- WORK REQUEST: Only one stretch of the data below is needed: the line with "Click the Instagram red breakdown bar" through the last line. Output it exactly and drop the pictures.

- DATA RECORDS:
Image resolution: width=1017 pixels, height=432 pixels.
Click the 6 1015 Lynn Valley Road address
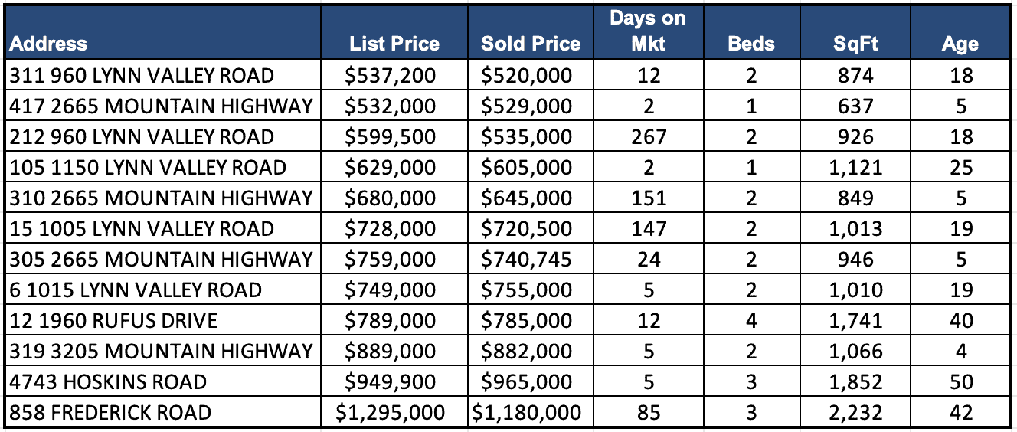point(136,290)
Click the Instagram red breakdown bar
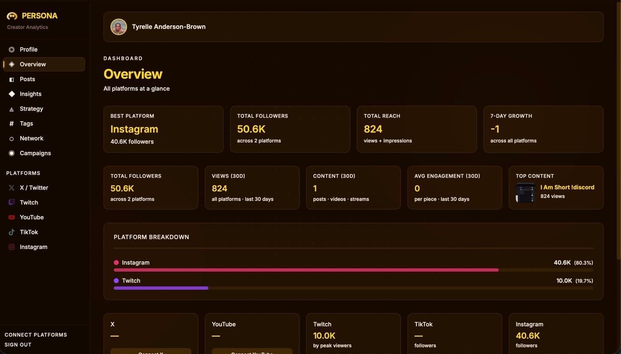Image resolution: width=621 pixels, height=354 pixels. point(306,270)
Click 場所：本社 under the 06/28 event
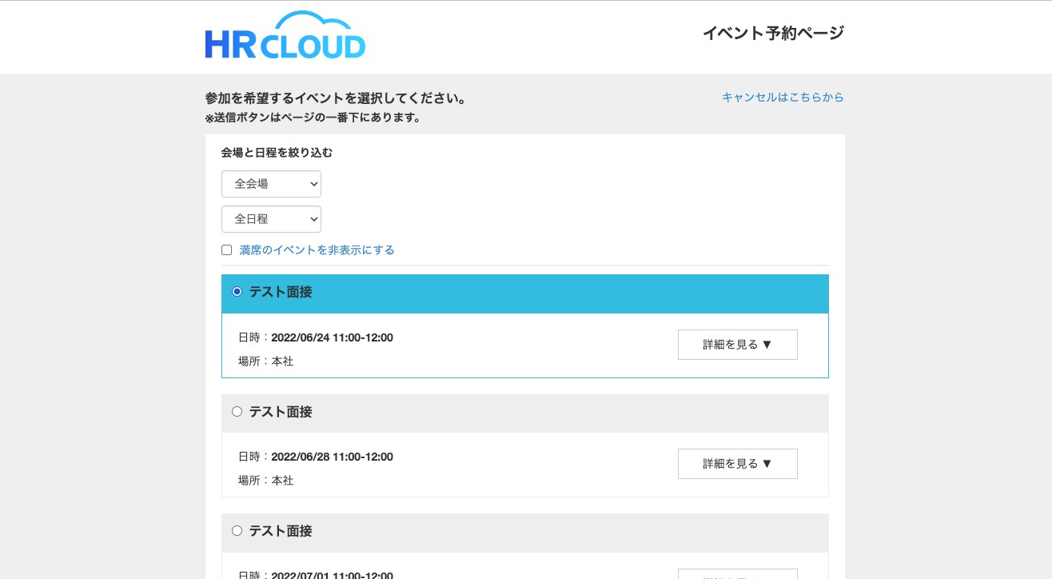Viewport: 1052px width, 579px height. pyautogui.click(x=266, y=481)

- TASK SOLUTION:
Click the Instagram red breakdown bar
Image resolution: width=621 pixels, height=354 pixels. point(306,270)
Click 場所：本社 under the 06/28 event
Viewport: 1052px width, 579px height. pyautogui.click(x=266, y=481)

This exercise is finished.